C’est précisément ce que James Madison, l’un des rédacteurs de la Constitution et qui appartient à ceux que l’on appelle les Pères fondateurs. Ce n’est pas le pouvoir qui corrompt, mais l’absence de limite du pouvoir.
« The accumulation of all powers, legislative, executive, and judiciary, in the same hands, whether of one, a few, or many, and whether hereditary, selfappointed, or elective, may justly be pronounced the very definition of tyranny. »
― James Madison, Federalist Papers
Un article publié par le New York Times nous apprend qu’au printemps dernier Donald Trump avait demandé à son conseiller juridique Don McGahn (jusqu’en octobre 2018) d’engager des poursuites contre Hillary Clinton et James Comey (alors directeur du FBI) via le ministère de la Justice. Don McGahn a rétorqué au président qu’il n’avait pas ce pouvoir et qu’il pouvait seulement initier une enquête. L’équipe de conseillers juridiques du président a, selon le New York Times, été contrainte d’écrire un mémo expliquant les conséquences d’une telle initiative, parmi lesquelles l’impeachment n’est pas la plus improbable.
Clairement, Donald Trump considère le ministère de la Justice comme un instrument à son service poursuivre ses opposants et ne semble pas avoir compris la position particulière que ce ministère a par rapport à la présidence.

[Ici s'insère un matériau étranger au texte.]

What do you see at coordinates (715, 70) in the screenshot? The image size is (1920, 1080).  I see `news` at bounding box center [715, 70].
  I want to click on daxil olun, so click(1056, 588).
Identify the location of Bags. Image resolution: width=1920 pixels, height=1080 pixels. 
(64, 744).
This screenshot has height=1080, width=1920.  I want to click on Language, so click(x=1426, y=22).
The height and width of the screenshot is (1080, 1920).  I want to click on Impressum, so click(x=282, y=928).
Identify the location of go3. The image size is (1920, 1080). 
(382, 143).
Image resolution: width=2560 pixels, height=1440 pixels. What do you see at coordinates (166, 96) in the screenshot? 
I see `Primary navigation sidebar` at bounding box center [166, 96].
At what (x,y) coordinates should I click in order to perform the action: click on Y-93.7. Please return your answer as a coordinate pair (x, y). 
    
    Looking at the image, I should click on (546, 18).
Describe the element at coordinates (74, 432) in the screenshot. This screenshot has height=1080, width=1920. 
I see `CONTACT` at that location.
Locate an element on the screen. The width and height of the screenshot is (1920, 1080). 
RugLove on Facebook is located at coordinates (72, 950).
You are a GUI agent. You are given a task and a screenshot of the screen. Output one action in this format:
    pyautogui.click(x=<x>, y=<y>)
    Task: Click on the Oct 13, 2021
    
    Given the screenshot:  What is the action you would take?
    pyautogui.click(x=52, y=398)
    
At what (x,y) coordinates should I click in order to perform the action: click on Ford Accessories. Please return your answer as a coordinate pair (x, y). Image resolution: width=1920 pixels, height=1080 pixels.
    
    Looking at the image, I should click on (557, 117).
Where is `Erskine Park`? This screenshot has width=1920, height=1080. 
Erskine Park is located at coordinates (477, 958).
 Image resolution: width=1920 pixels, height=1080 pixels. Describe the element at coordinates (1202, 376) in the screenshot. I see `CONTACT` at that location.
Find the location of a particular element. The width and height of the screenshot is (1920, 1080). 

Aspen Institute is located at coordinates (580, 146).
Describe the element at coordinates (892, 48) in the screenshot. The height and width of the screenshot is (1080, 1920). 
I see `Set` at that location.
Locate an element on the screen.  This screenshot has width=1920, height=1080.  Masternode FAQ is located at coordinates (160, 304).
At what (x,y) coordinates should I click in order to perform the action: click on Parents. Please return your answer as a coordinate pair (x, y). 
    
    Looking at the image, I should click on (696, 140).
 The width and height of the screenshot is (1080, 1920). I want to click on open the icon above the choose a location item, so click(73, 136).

C’est d’ailleurs la raison qui la conduit à démettre le lendemain de midterms Jeff Sessions, ministre de la Justice qui s’était récusé dans l’enquête menée par Robert Mueller et de nommer à sa place son ancien chef de cabinet, plus pour ses positions totalement alignées avec les siennes que pour son expérience politique et juridique. La suite n’est pas encore connue. Si l’avenir de Robert Mueller est incertain, le résultat de son enquête ne l’est pas. Si Donald Trump, vis son nouveau ministre de la Justice, Matthew Whitaker, démettait le procureur Mueller, les démocrates dans la future Chambre des représentants qui commencera ses travaux en janvier prochain, auront alors tout loisir de le convoquer en qualité de témoin à faire part du fruit de ses enquêtes.